=== Exercise objective ===
From the line that has "Task: Go to next page of 年龄分布 legend" down to the last line of the data below, set down every line exactly, but none of the pictures.

Saved entries:
● ● ●

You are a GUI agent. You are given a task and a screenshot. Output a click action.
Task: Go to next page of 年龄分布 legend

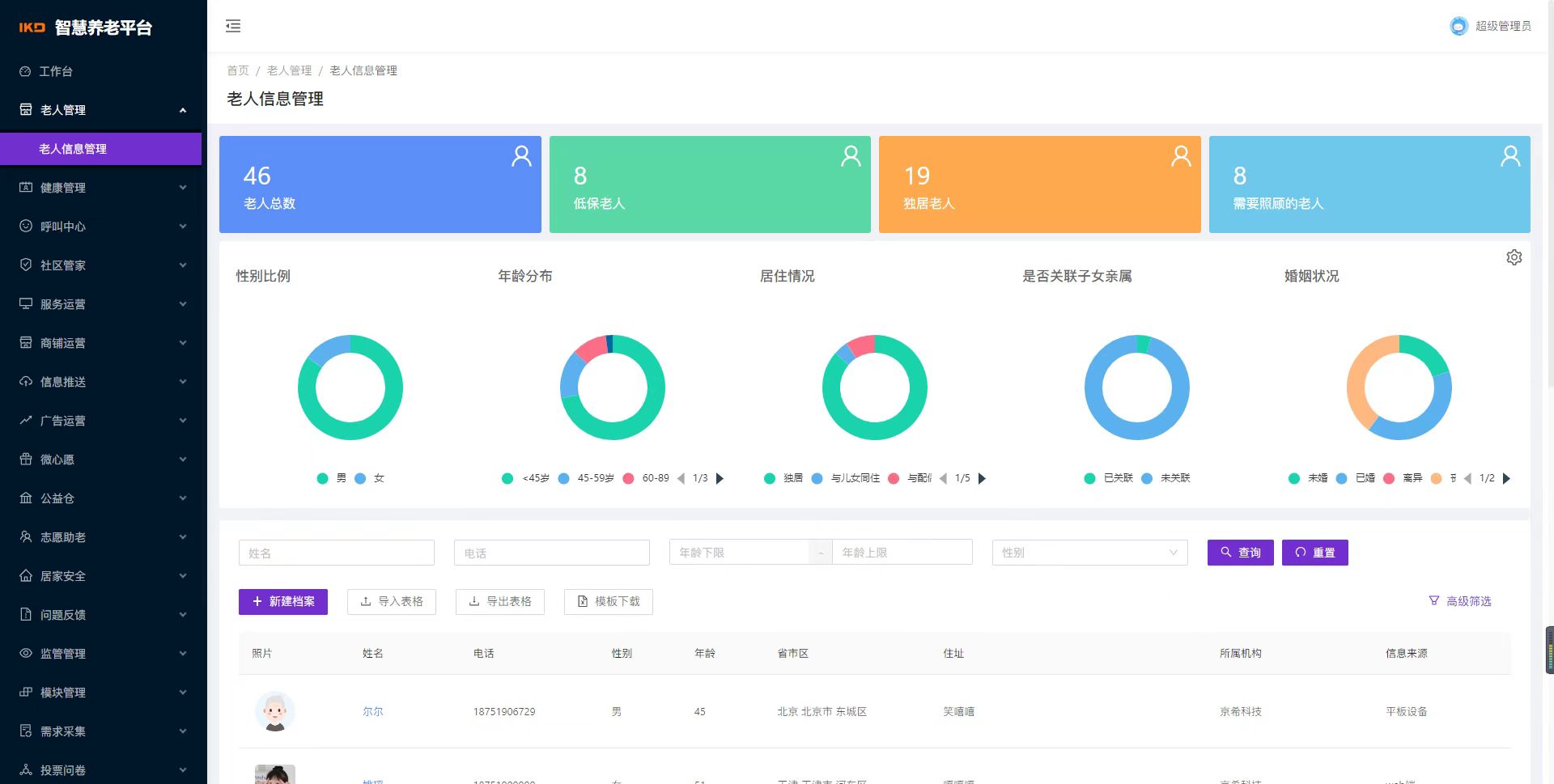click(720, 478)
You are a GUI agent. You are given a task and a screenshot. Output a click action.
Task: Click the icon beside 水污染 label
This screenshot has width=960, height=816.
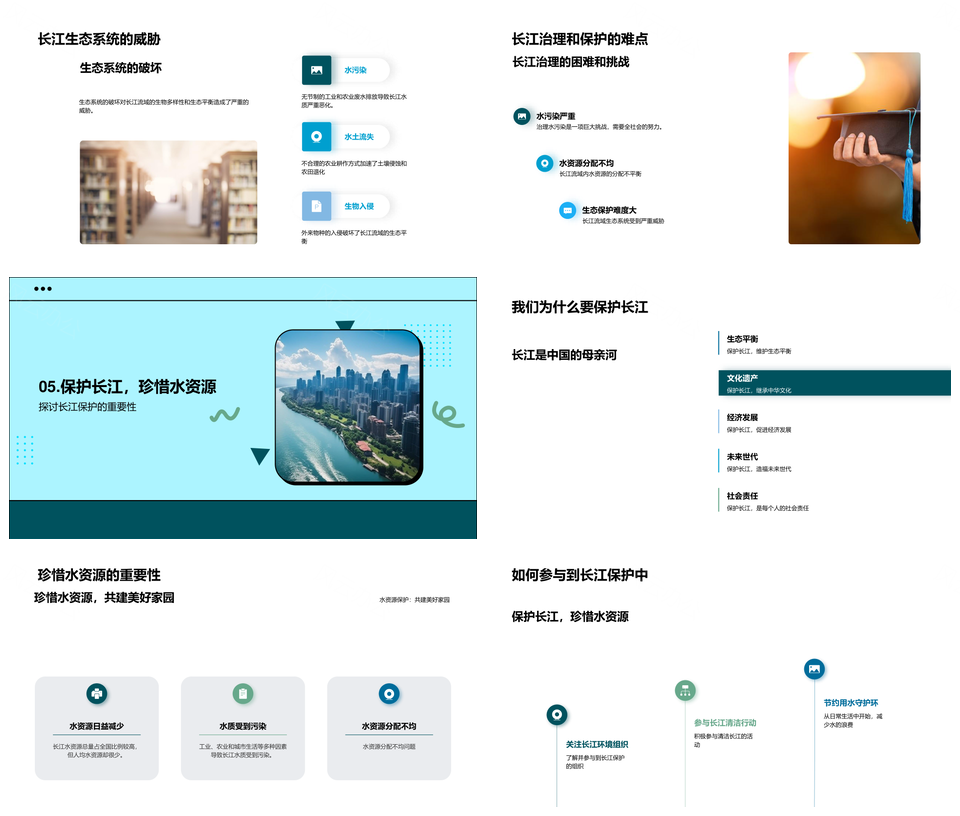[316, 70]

● ● ●

=== Solution ===
Task: Go to next page of 年龄分布 legend

click(720, 478)
You are a GUI agent. You are given a task and a screenshot. Output a click action.
Task: Click the icon beside 水污染 label
This screenshot has width=960, height=816.
[316, 70]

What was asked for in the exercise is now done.